I watched the pairs of no-longer children march to the front of the crowd as they had practiced all week. I thought of this group of kids when they were in kindergarten and I'd bring cupcakes (you could still do that back then) for birthdays and school parties. I thought of their faces when I volunteered classroom time and there was this quaint system of turning over a cup on the edge of the desk to indicate they needed help. Some kids never turned that cup over, and I'd have to watch for the signs they were struggling and then ask, "Did you want to turn your cup over?" I've forgotten which kids they were now. All I remember are cups on edges of desks and impossibly young faces.

My advice to the new graduates for the future: don't forget to turn your cup over when you need help -- none of us make it on our own in lower ed, in higher ed, or in life. When you're sitting in the audience of parents and grandparents and friends and family and teachers and coaches and fellow students in cap and gown the truth of that shines through even through the tears of pride and joy...and profound relief.
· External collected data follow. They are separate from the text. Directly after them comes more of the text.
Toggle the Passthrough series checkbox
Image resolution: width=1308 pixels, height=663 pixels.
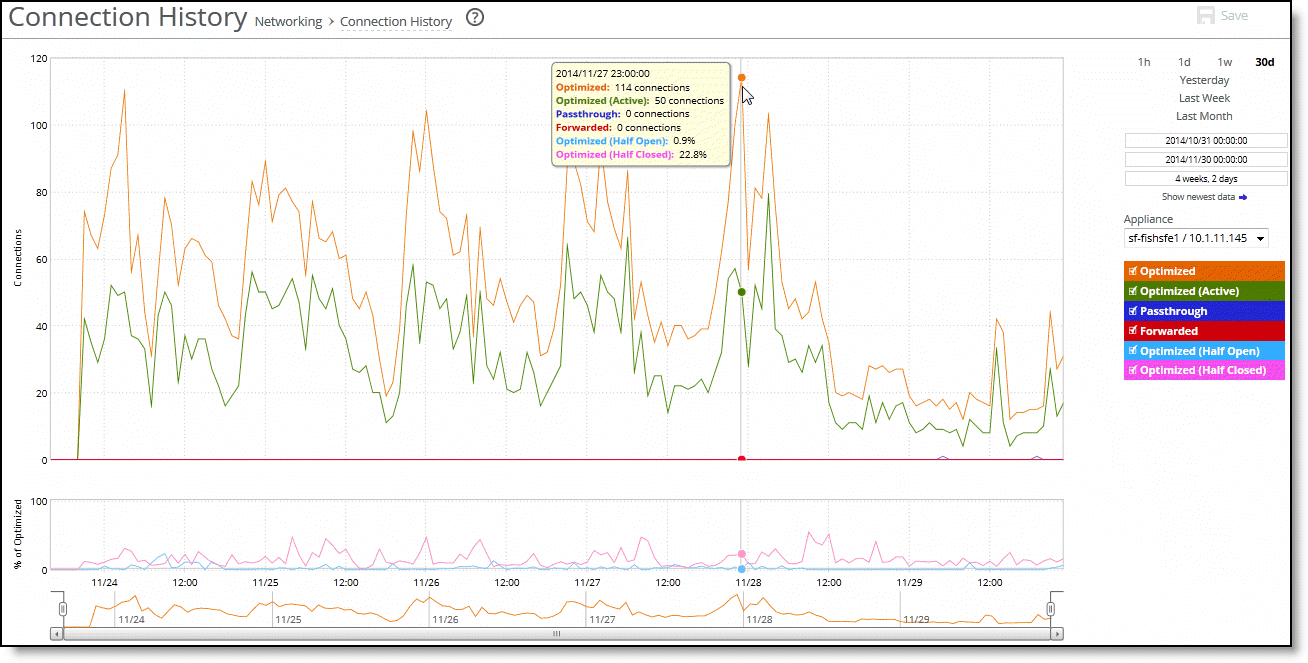pyautogui.click(x=1132, y=311)
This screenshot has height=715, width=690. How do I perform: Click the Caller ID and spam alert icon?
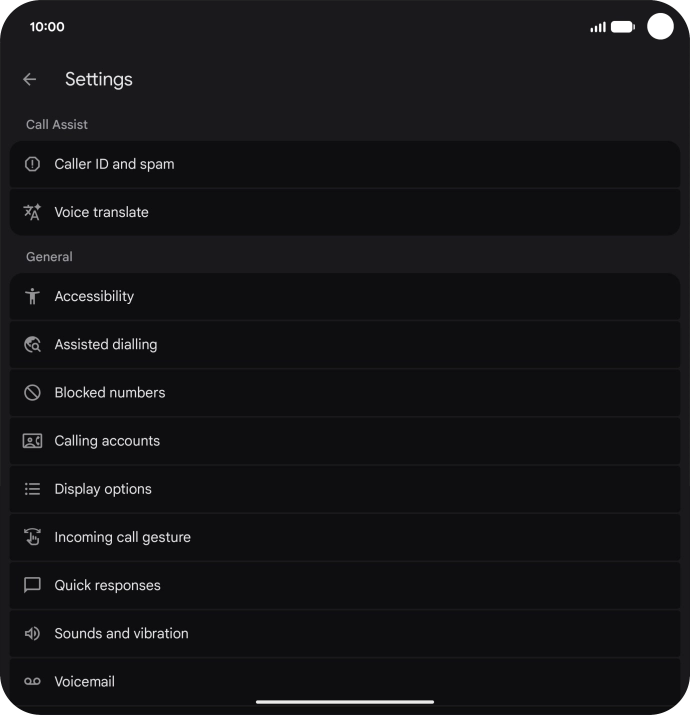32,164
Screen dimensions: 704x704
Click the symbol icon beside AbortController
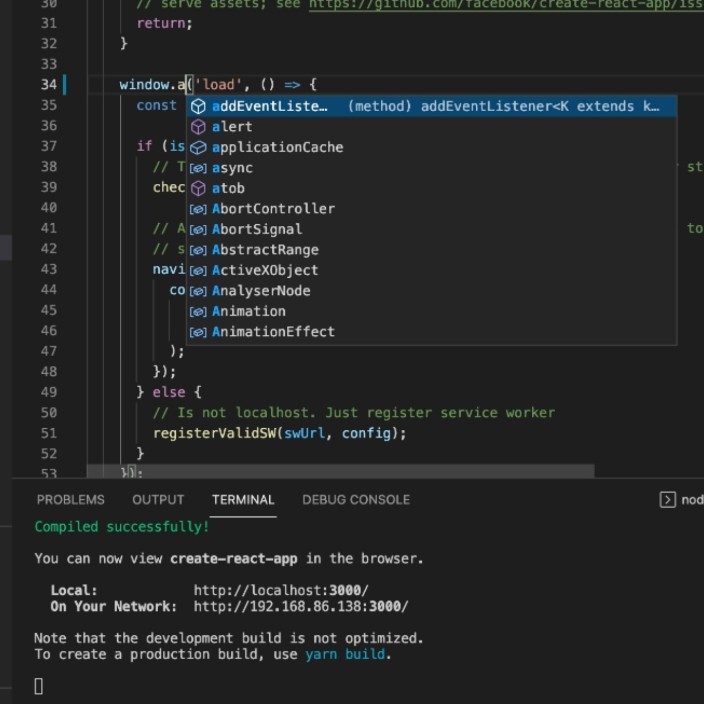click(x=198, y=209)
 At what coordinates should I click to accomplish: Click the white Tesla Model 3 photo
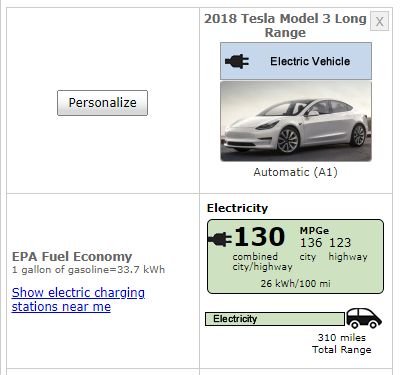tap(296, 121)
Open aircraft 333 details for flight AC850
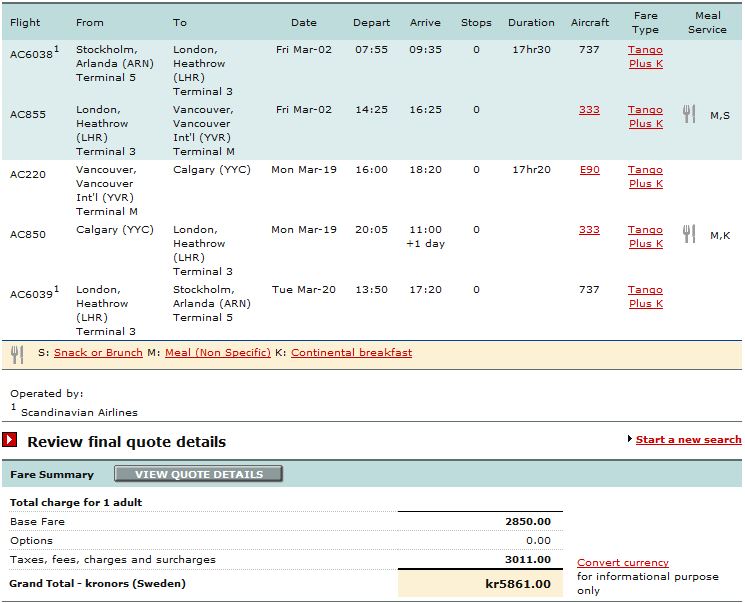745x603 pixels. click(589, 230)

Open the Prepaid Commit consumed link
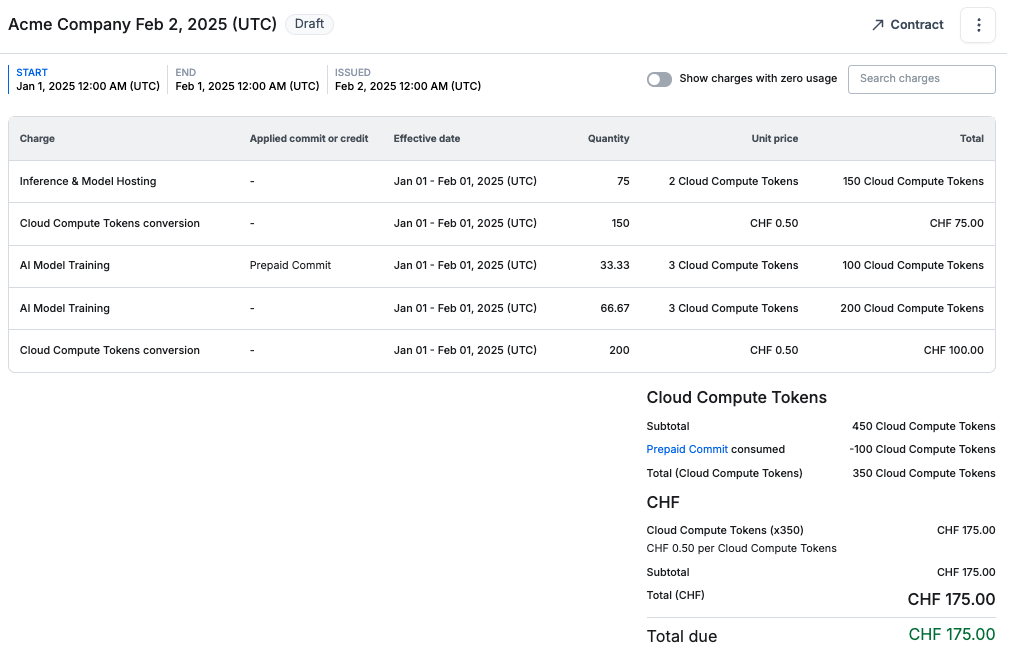687,450
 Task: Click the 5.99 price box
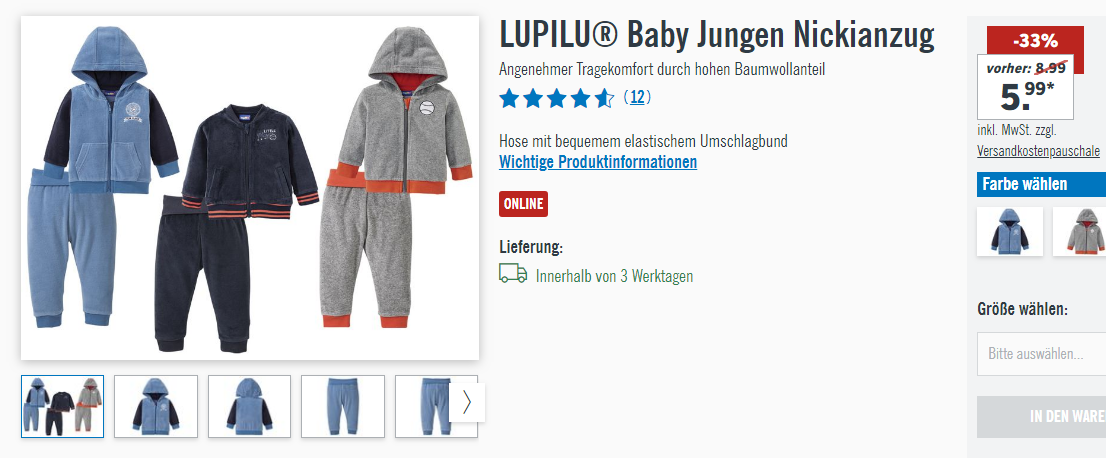click(x=1026, y=87)
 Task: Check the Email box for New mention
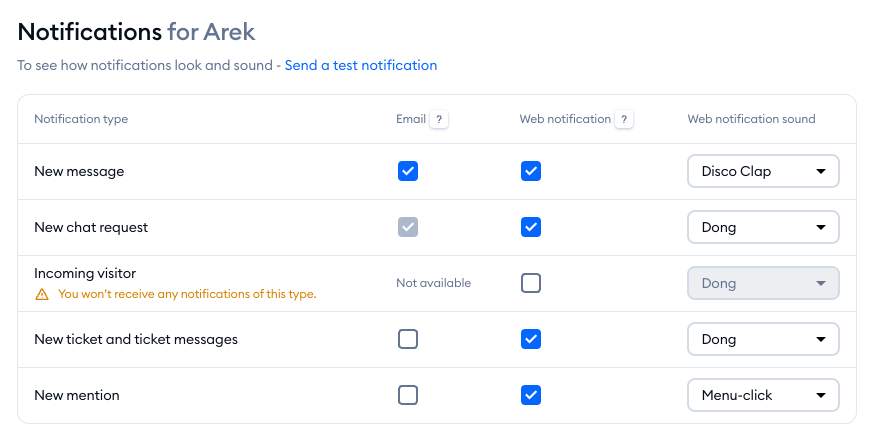coord(408,395)
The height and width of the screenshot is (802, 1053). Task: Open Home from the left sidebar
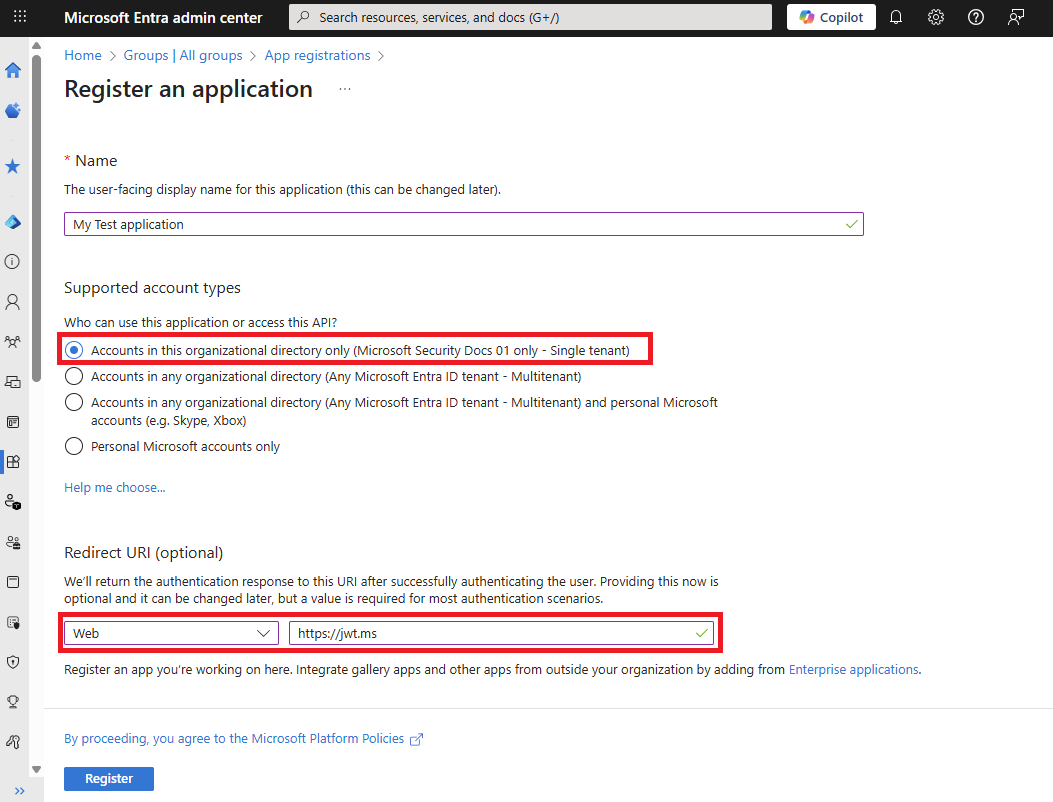point(13,70)
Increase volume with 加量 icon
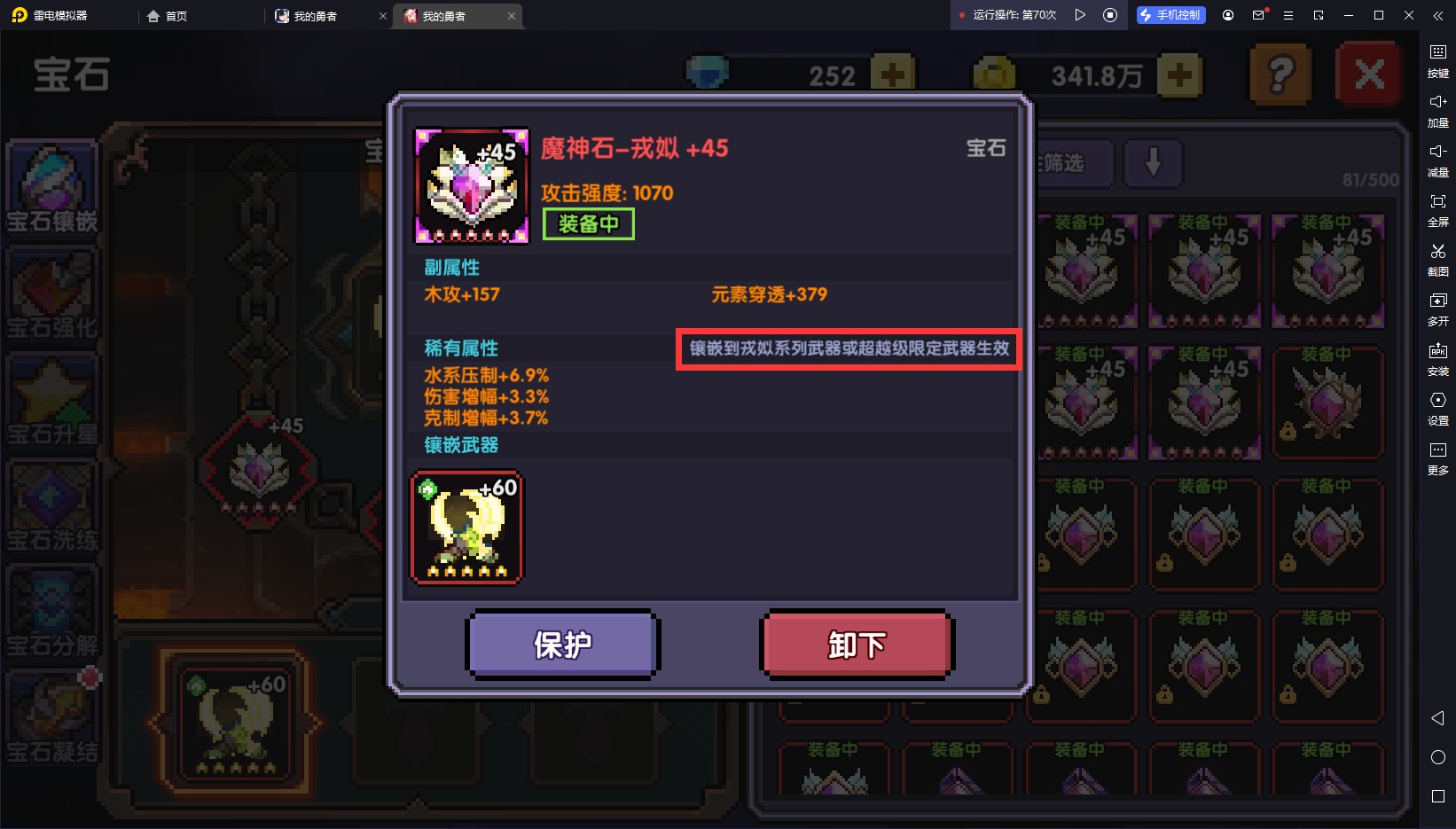Image resolution: width=1456 pixels, height=829 pixels. point(1437,110)
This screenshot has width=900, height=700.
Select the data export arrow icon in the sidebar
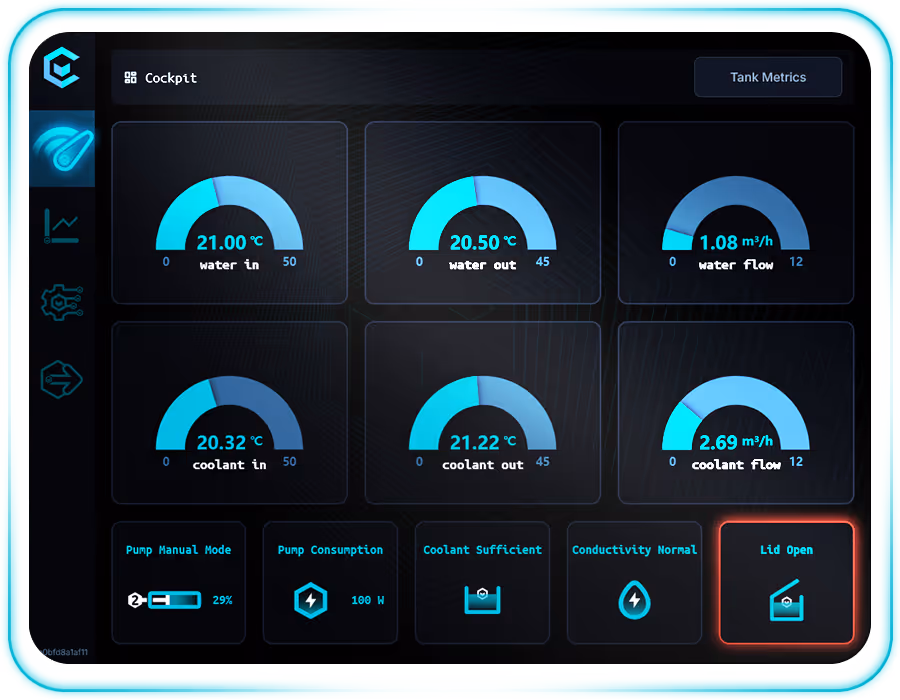click(x=62, y=380)
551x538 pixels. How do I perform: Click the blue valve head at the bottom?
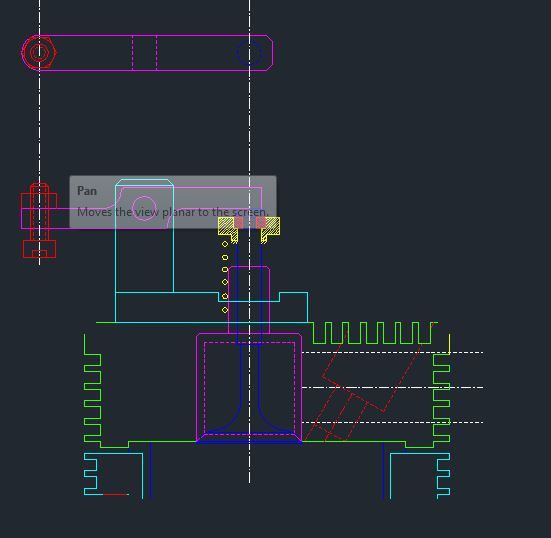coord(249,437)
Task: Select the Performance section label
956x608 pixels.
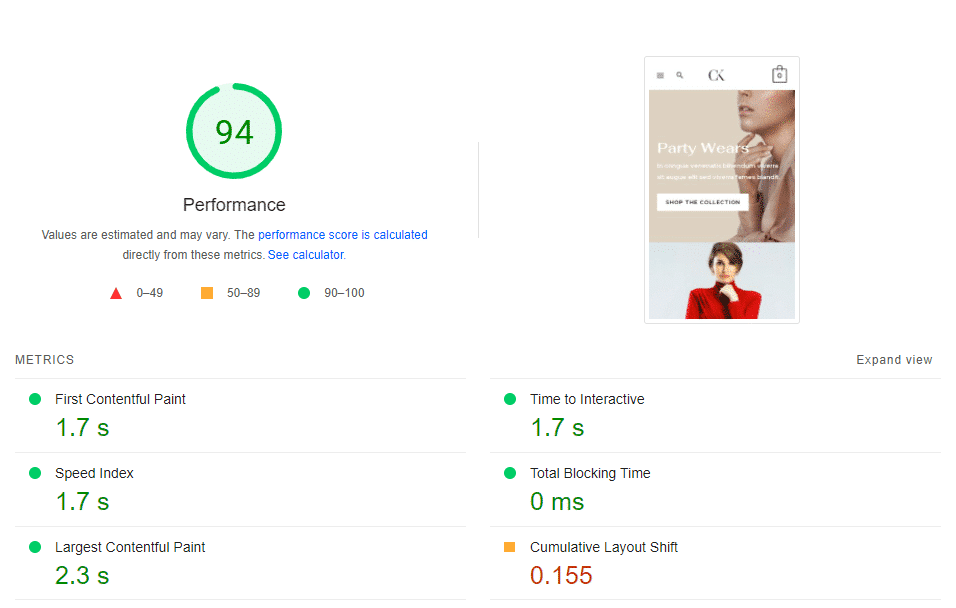Action: click(233, 204)
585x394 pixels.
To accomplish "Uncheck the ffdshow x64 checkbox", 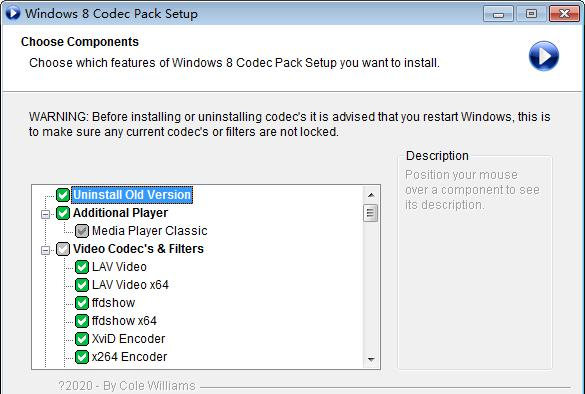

A cheer of joy and hope to all members of the Class of 2007, wherever you are!!

Tuesday, June 05, 2007

Come on over to the par-TAY!

The release of THE BOYS NEXT DOOR is only three weeks away on June 26! To celebrate, the heroine, Lori McGillicuddy, is throwing a virtual book release party! She is a little socially challenged, so it would mean a lot to her if you went over to say hi (but DON'T tell her I said that about her because she will FREAK).

Friday, June 01, 2007

Ideas Aren't Always Easy...


The ideas/proposals I was working on for a new romantic comedy didn't fly with my editor. Bummer. I am still developing some other ideas, and am working on a few other projects (not romantic comedy stuff), but I'm pretty sad that I probably won't spend this summer writing my next Simon Pulse Romantic Comedy. You see, I wrote both Dancing Queen and Prom Crashers over the summer months (in 2005 and 2006), and I was sort of looking forward to making it an annual tradition. Who knows? Maybe something will spark and I'll get my next Ro Com going...but until then, I have to turn my writing time to other stuff.

I just wanted to share this not-as-great news, since it seems like a lot of my author buddies on this blog and I tend to share exciting, positive updates on our writing lives. But I wanted to bring in the other side of the story and make sure it's clear that it's not always as easy as it might sound. We go through ideas and ideas and ideas, then drafts and drafts and drafts, and sometimes nothing comes of it. What our fine readers out there eventually buy is just one tiny piece of the stuff we writers are working on. There are a million behind-the-scenes hours of work before we even get to the fun part of writing the book that will someday be published.

So if you're an aspiring writer, remember to keep plugging away, even when it seems like nothing will ever happen. We all have tons of failures, and eventually (with luck) all those rejections and lame ideas and bad drafts will end with a shining success. And that's what makes it worth the work. So, of course, my head is still spinning with more and more ideas, and hopefully in the next few weeks or months or ... whenever ... I'll come up with a fun new idea and will get to start working on my next romantic comedy. Stay tuned.

One quick note of good news before I sign off: I just found out that Prom Crashers went into a fourth printing after only a few months on shelves. So, Readers, you rock! Thanks for buying the book!